INPUT ROWS:

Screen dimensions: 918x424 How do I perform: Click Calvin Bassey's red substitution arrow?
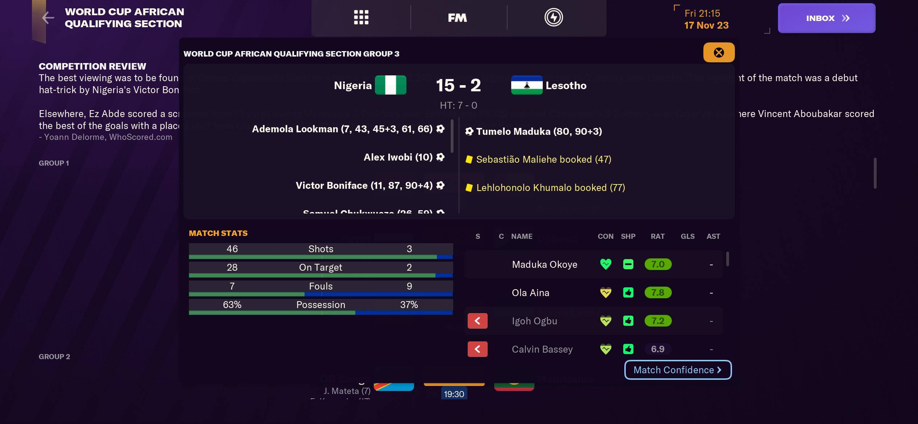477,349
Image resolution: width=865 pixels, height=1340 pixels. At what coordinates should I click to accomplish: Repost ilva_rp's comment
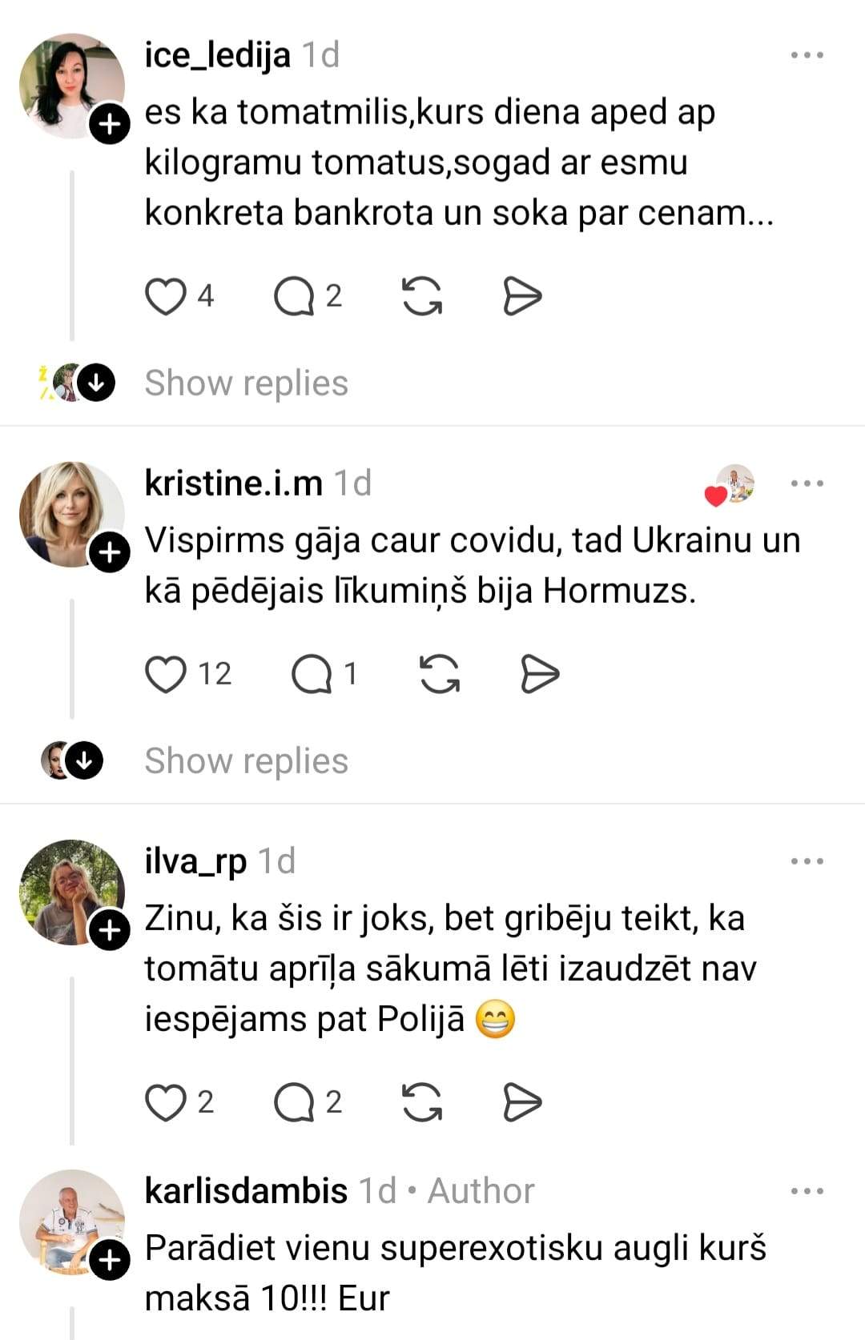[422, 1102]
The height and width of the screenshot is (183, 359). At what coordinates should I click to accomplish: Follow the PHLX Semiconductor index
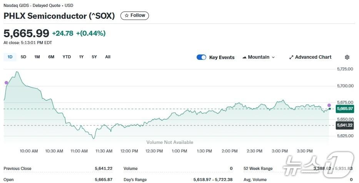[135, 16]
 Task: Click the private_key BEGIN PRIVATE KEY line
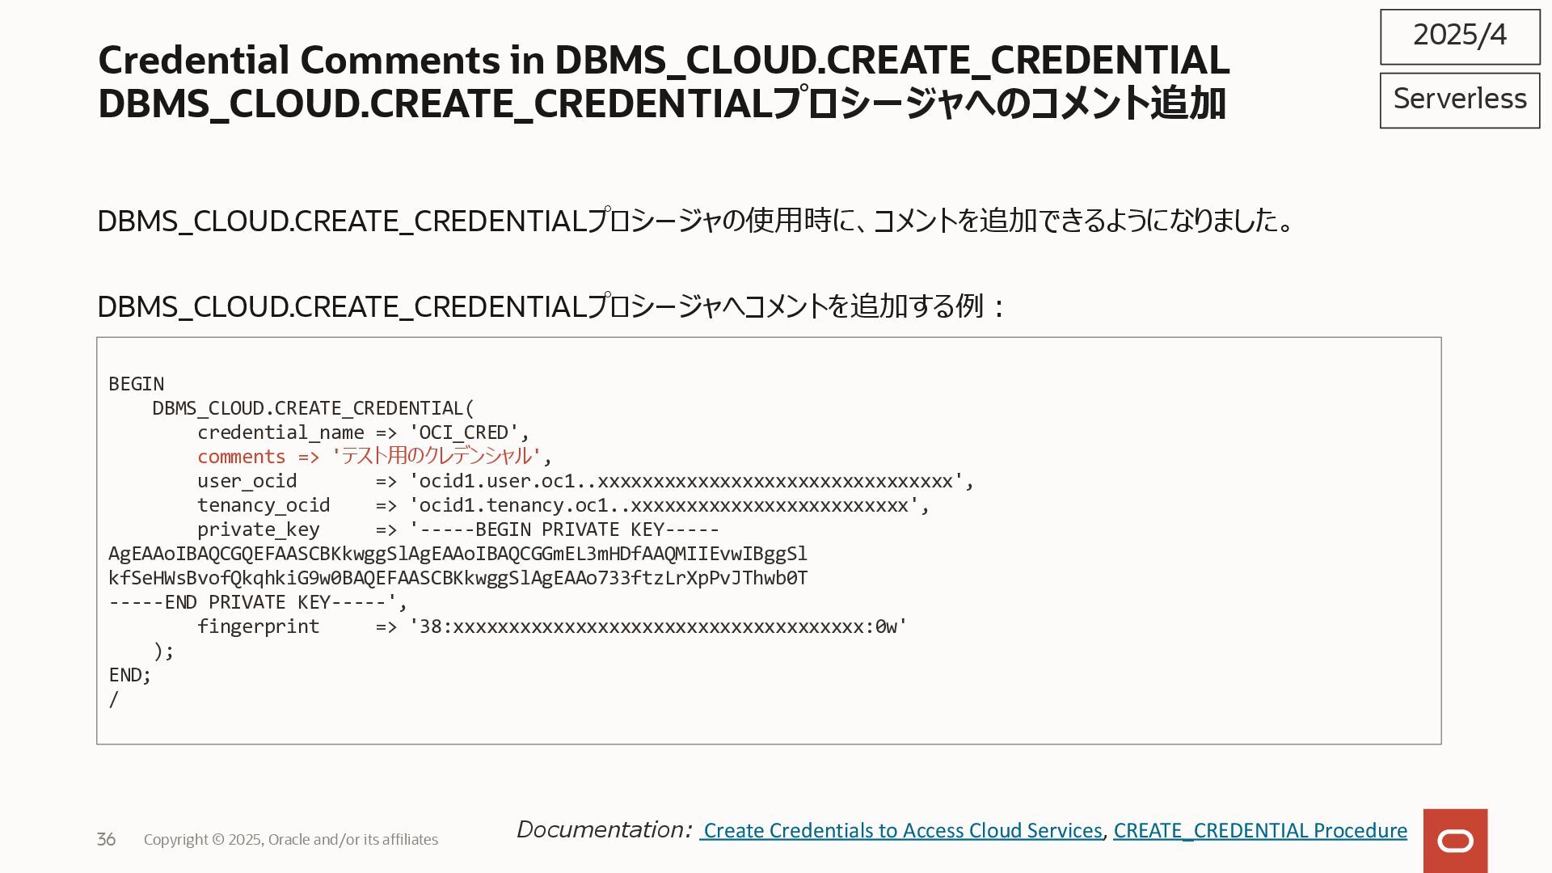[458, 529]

GOAL:
Copy out the data above word for word, every line of it, and leave the pictures out.

RESULT OF THIS EXERCISE:
Screen dimensions: 918x424 How do I perform: Click Calvin Bassey's red substitution arrow?
477,349
Image resolution: width=865 pixels, height=1340 pixels. At what coordinates should I click to accomplish: Repost ilva_rp's comment
[422, 1102]
The height and width of the screenshot is (183, 359). At what coordinates should I click to accomplish: Follow the PHLX Semiconductor index
[135, 16]
 Task: Click the private_key BEGIN PRIVATE KEY line
[458, 529]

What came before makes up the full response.